Ее отношение немного застает меня врасплох, учитывая, что в последний раз, когда я видел ее, она выглядела такой же несчастной, как и я. Раздавленной, как будто откровение о моем прошлом имело какое‑ то значение для нашего будущего.

Опустошенной, как будто я предпочел секреты ей.

Занимая место рядом с ней, я вытягиваю ноги, упираясь ступнями в подножку балкона, и складываю руки на коленях. Если она молчит, возможно, у нее было время посидеть и поразмыслить над тем, что она узнала сегодня вечером, и решила двигаться дальше.

‑ Я пришел не извиняться, ‑ тихо говорю я, наклоняясь, чтобы прошептать ей на ухо. ‑ Хотя мне очень жаль. На самом деле я пришел убедиться, что с тобой все в порядке.

Некоторое время она ничего не говорит, молча наблюдая, как рабочие сцены начинают устанавливать реквизит, перебегая с одного конца сцены на другой, этакие наперегонки со временем, чтобы успеть к шоу.

Вздыхая, Елена качает головой.

‑ Не в порядке. Ни капельки, Кэл. И я действительно не хочу говорить ни о чем из этого с тобой.
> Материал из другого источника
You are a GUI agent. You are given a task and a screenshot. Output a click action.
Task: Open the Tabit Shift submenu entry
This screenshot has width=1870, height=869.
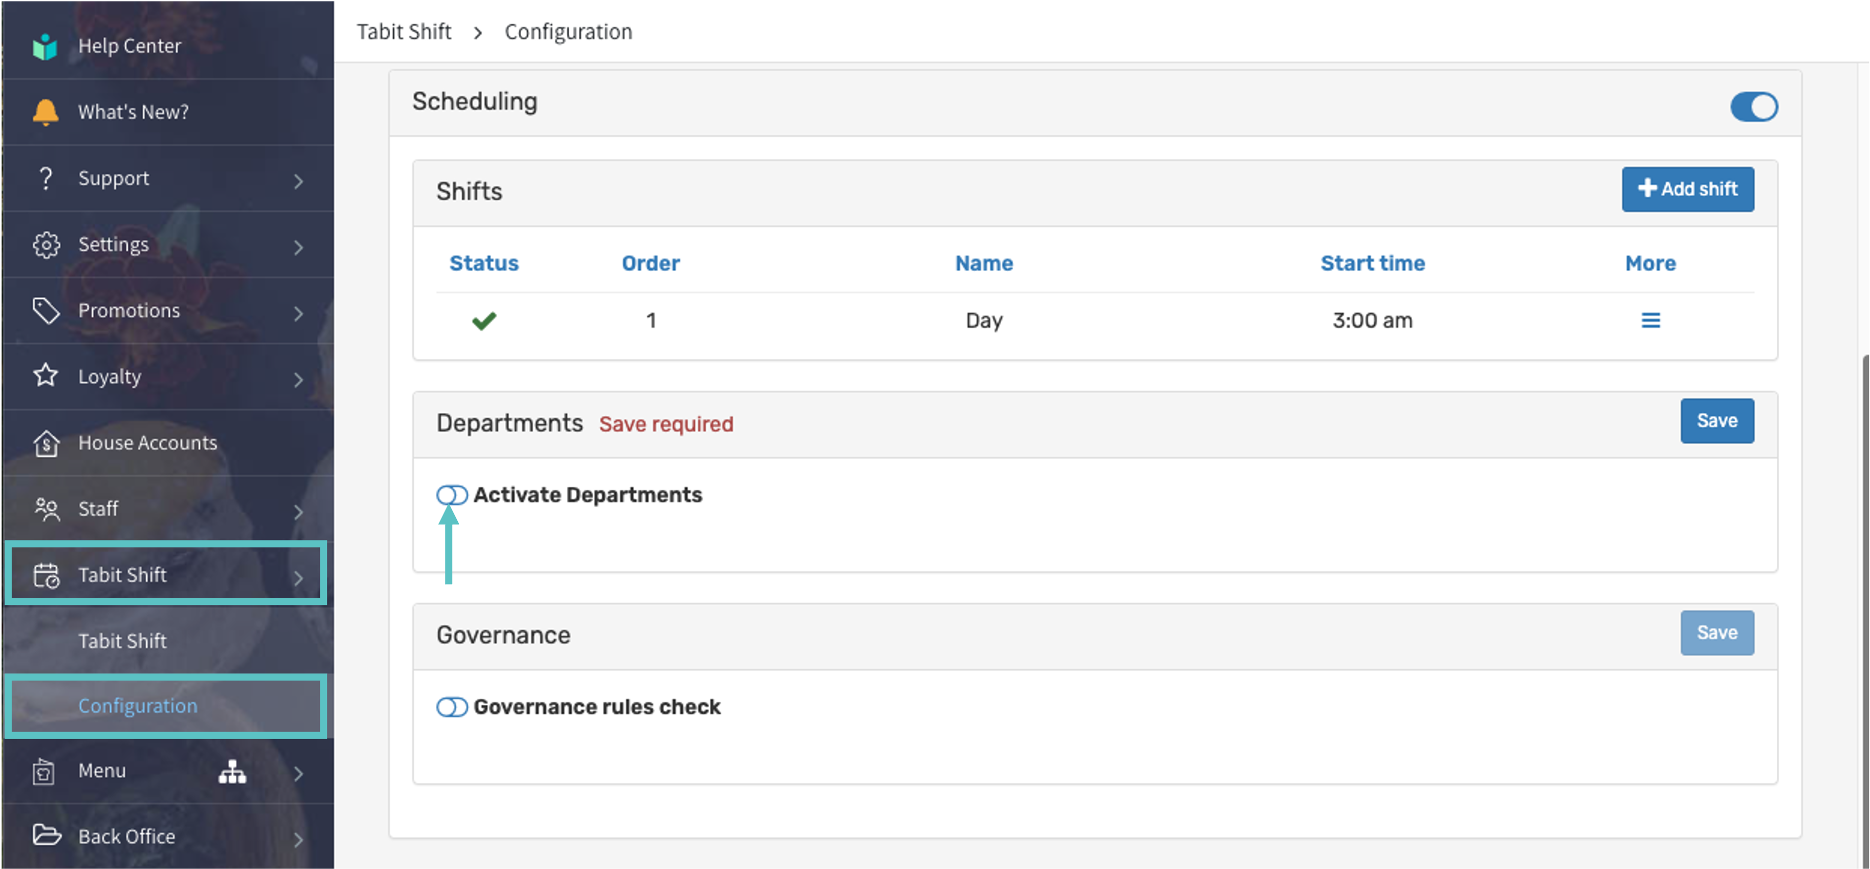pyautogui.click(x=123, y=640)
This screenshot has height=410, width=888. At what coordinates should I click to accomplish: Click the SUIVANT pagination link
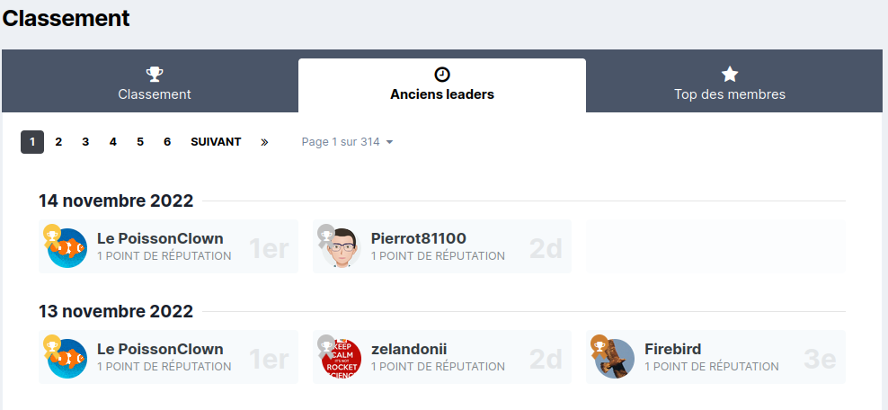216,142
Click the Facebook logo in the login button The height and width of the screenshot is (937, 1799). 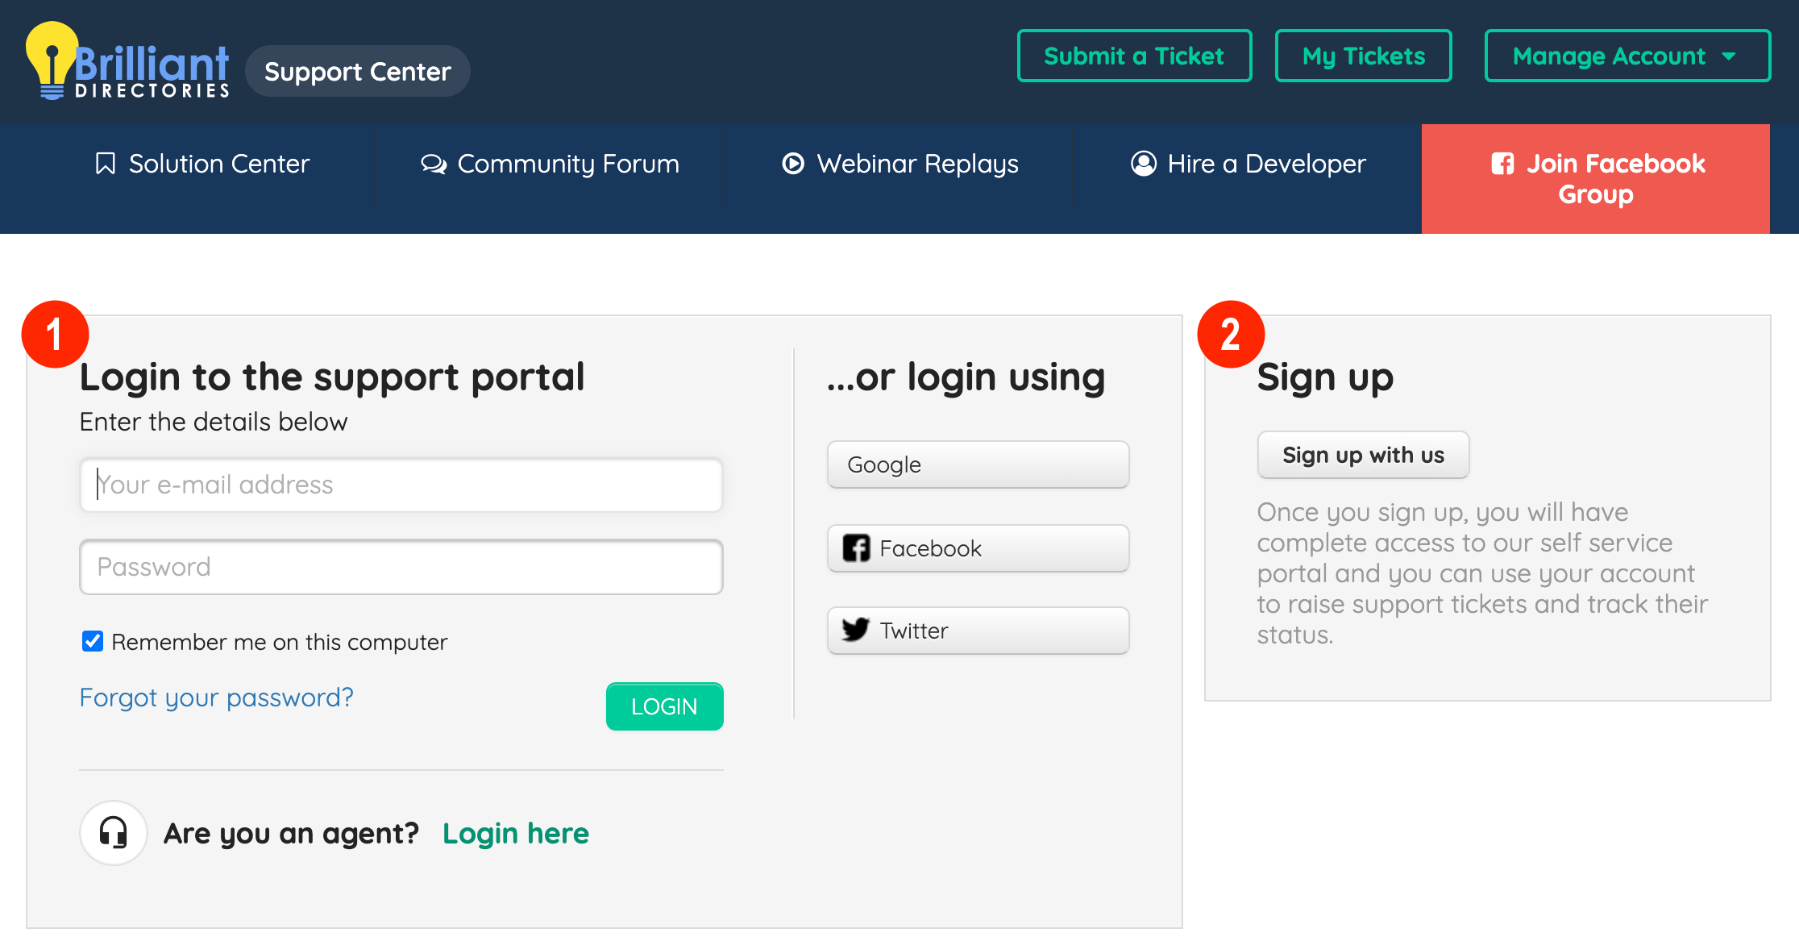click(856, 548)
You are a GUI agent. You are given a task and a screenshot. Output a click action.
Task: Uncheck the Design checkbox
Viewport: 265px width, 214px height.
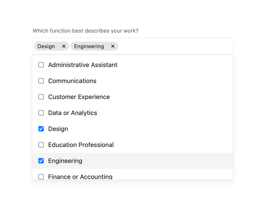pyautogui.click(x=41, y=129)
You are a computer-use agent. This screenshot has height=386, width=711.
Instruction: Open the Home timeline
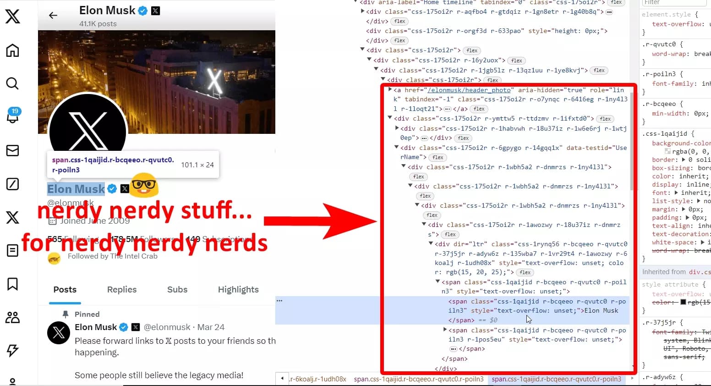[x=13, y=50]
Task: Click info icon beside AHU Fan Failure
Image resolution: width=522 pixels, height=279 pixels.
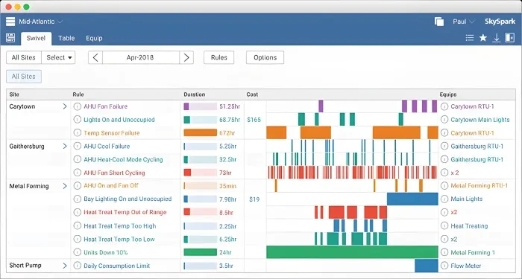Action: [78, 106]
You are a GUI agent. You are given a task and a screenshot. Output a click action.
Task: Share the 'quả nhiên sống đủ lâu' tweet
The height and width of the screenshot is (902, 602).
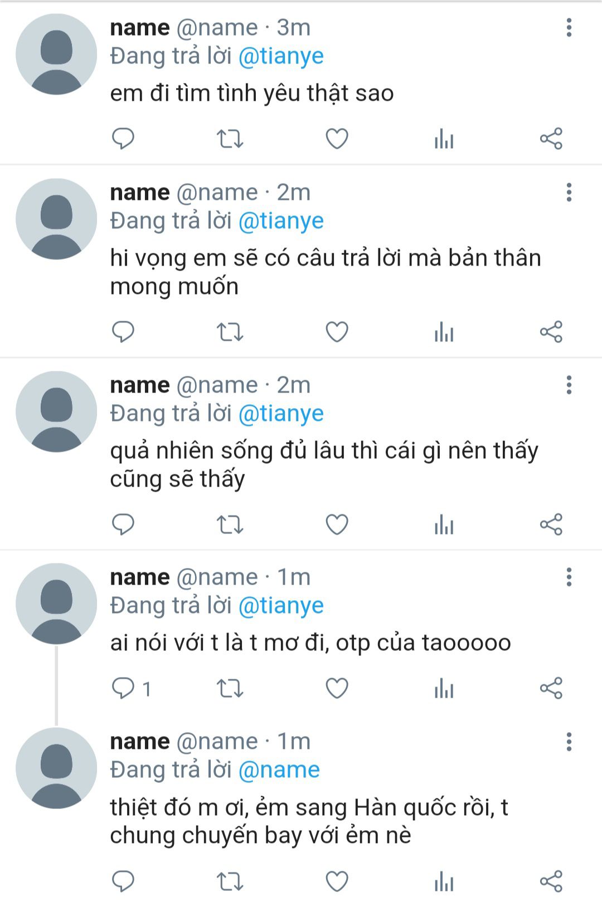point(551,524)
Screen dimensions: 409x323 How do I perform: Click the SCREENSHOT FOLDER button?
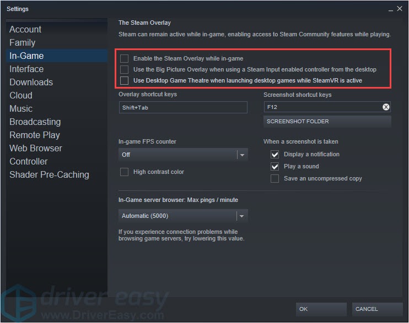[x=327, y=122]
Сжимая подлокотники сиденья, я откидываю голову назад, стараясь не показывать своего разочарования.

‑ Ты моя жена, малышка. Нам нужно поговорить об этом.

Поворачивая ее голову в сторону, настенное бра обеспечивает достаточно света, чтобы я мог видеть ее красивое лицо, отбрасываемое тенями. Ее золотые глаза почти светятся при освещении, или, может быть, мне это кажется, создавая страсть и борьбу там, где, боюсь, их нет.

‑ Насколько законен наш брак на самом деле? И не говори мне эту чушь о том, что он так же реален, как было бы у меня с Матео. Я не выходила замуж за Матео. Я не ношу его кольцо. Я вышла за тебя замуж, и я ношу твое кольцо, так что скажи мне, Каллум...

Ее голос срывается на последнем слоге, заставляя боль в моей груди усиливаться, готовая уничтожить меня, и она быстро выпрямляет подбородок, оглядываясь на сцену.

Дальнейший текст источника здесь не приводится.